Ada orang-orang yang percaya bahwa jika seseorang atau sekelompok orang mabuk di suatu tempat, maka azab (bencana) akan mendatangi tempat itu. Karena itulah, orang-orang pun melarang siapa pun untuk mabuk, dengan dalih agar “kita selamat dan tidak terkena azab”.

Saya bukan pemabuk, bahkan tidak mengonsumsi alkohol. Tetapi, saya bertanya-tanya, apa kaitan antara mabuk dengan datangnya bencana? Tentu saja ada kaitannya, jika pertanyaan itu dijawab dengan perspektif agama. Agama yang mana? Tentu agama yang melarang mabuk.

Di Jakarta, pernah ada sekelompok orang yang menghancurkan toko yang disinyalir menjual alkohol/minuman keras. Alasan mereka, toko itu adalah penyebab datangnya banjir yang tempo hari melanda Jakarta dan sekitarnya.

Aksi sekelompok orang itu mungkin dianggap konyol sebagian kita, karena, “apa hubungan antara toko penjual miras dengan datangnya banjir?” Tapi mereka, yang menghancurkan toko, sangat percaya bahwa dua hal itu—toko miras dan banjir—saling berkaitan.
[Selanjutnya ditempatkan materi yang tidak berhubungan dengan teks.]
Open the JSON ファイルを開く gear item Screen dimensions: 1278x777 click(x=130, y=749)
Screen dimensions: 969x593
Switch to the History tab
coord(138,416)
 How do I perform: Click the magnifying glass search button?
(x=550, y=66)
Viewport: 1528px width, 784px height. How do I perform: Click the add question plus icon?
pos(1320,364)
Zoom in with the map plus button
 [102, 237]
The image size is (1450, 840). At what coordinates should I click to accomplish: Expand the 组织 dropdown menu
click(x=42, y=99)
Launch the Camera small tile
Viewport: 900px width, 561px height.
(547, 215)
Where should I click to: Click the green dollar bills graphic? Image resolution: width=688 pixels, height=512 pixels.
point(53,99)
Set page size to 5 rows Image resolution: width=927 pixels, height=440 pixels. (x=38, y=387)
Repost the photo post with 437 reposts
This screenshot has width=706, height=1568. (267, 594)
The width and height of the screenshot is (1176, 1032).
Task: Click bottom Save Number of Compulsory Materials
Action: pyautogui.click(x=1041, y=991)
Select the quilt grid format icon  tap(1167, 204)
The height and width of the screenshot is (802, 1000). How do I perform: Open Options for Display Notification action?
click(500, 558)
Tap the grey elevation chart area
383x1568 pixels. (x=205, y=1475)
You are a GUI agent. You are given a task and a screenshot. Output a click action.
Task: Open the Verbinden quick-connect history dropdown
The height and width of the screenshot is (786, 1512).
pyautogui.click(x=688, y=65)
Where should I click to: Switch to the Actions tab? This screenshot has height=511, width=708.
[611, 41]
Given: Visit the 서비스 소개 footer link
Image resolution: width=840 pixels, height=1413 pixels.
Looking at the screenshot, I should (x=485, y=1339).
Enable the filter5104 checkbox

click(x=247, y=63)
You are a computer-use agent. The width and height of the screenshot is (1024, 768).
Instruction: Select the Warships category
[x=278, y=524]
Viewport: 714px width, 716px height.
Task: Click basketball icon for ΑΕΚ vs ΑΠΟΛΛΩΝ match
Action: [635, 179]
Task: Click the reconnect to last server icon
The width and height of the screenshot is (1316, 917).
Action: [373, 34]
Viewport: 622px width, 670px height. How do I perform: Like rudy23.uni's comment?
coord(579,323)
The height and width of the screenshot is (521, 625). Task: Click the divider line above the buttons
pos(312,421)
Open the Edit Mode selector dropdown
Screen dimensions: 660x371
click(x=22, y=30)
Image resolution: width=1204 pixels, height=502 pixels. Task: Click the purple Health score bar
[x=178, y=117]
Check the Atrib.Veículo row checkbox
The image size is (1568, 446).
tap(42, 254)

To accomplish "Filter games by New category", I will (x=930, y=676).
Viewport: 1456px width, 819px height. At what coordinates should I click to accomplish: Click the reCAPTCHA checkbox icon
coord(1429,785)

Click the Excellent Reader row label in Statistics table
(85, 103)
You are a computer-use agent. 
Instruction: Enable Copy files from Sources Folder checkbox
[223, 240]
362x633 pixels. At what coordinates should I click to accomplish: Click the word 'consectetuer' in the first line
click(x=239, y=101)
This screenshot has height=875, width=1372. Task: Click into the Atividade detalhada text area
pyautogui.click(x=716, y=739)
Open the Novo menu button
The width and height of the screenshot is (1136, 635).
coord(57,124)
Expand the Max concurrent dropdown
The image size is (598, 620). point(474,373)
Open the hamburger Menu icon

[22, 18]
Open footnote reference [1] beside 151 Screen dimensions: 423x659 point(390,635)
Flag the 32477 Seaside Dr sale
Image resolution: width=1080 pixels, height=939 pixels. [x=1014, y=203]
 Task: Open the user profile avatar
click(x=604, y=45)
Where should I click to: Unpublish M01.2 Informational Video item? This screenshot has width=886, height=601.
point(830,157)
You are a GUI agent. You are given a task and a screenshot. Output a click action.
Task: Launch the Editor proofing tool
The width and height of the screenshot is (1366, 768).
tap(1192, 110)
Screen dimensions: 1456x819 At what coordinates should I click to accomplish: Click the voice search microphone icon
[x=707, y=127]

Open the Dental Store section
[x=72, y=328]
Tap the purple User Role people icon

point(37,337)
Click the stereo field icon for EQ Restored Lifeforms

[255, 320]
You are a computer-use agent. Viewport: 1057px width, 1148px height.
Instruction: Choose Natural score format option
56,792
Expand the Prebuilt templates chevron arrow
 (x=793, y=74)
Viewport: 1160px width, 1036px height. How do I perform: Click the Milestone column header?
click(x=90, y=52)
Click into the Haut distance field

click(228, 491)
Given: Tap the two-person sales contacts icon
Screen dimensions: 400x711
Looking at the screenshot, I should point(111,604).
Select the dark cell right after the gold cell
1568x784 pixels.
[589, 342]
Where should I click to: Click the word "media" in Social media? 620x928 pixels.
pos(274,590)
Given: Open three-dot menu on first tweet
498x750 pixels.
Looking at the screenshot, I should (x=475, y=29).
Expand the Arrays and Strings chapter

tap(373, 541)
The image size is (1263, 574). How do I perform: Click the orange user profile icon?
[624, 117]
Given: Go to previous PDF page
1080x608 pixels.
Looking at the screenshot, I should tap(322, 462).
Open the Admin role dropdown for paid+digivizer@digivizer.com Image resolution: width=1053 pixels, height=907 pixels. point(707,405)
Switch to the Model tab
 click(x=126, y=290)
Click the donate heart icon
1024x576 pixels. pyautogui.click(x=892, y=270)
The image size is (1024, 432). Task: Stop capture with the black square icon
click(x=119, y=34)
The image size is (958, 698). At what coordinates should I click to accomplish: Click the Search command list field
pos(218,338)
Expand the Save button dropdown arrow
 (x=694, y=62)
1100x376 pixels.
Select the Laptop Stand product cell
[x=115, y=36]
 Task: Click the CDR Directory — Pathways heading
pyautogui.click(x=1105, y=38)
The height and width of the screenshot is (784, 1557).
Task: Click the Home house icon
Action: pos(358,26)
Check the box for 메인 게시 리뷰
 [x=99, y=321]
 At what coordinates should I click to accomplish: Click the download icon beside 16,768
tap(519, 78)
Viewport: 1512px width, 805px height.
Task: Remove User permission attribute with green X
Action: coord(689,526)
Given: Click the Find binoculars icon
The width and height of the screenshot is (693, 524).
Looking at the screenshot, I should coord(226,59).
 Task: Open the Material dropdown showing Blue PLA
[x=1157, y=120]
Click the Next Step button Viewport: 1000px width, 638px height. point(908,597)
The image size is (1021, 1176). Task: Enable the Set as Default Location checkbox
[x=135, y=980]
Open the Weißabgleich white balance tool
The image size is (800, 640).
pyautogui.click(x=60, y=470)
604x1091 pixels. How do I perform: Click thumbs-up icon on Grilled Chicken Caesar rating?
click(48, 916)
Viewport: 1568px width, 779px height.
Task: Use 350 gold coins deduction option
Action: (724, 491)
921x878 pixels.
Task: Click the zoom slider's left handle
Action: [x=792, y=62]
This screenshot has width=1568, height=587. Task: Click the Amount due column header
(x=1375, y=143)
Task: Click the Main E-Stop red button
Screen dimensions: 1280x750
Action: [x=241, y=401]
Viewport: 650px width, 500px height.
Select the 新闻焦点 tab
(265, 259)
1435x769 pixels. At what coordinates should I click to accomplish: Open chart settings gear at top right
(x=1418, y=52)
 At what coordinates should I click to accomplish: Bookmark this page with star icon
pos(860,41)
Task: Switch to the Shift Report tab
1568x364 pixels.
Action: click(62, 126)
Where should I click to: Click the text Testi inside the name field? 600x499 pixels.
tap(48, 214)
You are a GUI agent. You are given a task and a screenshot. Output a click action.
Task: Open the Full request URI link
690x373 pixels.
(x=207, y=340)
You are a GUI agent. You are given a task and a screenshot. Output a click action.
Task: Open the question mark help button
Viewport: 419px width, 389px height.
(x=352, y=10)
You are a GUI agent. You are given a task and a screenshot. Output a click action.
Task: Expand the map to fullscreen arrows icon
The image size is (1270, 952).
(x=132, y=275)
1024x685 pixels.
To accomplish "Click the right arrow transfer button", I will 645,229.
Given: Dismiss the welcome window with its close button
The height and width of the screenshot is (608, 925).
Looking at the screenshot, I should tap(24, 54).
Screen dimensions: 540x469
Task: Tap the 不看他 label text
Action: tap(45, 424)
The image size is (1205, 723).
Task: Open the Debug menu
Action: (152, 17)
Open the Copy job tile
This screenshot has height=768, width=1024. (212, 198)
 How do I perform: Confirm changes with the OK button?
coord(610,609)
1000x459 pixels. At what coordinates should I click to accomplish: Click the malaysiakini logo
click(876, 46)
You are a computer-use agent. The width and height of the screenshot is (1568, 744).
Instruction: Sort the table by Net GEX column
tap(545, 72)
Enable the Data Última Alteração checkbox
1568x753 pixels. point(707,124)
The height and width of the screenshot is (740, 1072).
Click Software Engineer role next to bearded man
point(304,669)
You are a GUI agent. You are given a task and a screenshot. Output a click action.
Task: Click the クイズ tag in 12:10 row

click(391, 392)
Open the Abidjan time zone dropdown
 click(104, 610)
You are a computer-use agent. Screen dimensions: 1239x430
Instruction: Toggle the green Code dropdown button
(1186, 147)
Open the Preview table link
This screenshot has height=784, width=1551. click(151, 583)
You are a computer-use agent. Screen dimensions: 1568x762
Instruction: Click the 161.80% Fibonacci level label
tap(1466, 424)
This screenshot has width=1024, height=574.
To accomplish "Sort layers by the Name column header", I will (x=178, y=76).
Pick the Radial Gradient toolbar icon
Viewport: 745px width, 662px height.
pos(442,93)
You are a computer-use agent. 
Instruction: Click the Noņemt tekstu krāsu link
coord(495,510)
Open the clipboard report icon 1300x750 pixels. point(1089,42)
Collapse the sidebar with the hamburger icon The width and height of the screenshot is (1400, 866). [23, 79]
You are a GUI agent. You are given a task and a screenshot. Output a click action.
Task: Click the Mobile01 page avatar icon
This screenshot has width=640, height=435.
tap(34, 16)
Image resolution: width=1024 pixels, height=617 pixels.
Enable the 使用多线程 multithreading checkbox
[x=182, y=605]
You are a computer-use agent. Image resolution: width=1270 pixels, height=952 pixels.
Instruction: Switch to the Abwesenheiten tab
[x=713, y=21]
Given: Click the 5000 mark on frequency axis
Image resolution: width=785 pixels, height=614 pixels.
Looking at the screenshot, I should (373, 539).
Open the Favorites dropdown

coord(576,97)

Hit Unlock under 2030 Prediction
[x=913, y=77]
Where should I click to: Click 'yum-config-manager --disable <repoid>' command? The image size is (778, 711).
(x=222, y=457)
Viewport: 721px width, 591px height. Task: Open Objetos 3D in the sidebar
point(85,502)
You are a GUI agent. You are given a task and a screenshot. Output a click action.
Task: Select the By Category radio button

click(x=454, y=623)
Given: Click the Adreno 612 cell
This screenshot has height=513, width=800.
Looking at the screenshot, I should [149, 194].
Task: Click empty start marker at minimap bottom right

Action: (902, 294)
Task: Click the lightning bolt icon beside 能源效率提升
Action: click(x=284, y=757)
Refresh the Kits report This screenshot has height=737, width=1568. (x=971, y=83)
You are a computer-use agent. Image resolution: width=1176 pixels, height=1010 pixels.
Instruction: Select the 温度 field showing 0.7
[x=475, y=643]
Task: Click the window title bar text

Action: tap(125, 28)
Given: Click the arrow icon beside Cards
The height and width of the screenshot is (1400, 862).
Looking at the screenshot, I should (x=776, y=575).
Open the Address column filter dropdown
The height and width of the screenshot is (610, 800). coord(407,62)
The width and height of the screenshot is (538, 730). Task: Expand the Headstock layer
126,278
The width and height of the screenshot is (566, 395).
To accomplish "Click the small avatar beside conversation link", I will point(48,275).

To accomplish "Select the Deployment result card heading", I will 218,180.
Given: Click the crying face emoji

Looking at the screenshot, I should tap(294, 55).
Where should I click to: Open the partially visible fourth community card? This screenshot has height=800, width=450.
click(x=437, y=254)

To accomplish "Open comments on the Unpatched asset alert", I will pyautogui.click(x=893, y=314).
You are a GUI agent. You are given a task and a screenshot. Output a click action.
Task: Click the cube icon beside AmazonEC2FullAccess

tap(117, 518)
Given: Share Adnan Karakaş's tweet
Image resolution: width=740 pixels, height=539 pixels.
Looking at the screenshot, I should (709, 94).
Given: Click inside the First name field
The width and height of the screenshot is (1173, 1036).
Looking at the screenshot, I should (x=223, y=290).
Ini tak jauh beda dengan orang yang tempo hari sampai menjebak dan mengorbankan seorang perempuan di hotel demi membangun pencitraan diri, lalu koar-koar bahwa “kemaksiatan akan mendatangkan tsunami”. Ya, kita seperti diberitahu bahwa 1 + 1 = 25—atau berapa pun.

Fenomena sosial semacam itu menjadikan kita menatap agama sebagai sesuatu yang ironis. Betapa agama yang mestinya bisa menjadi solusi yang baik untuk menyelesaikan masalah, tapi justru menimbulkan masalah lain ketika dipaksa digunakan seenaknya.

Bahkan kalau pun keyakinan itu benar, masih ada masalah lain; apakah semua orang memiliki agama sama, dengan keyakinan serupa, dan menyetujui cara pendekatan yang dilakukan untuk “menyelesaikan masalah”?

Sayangnya, keyakinan tidak menerima tanya.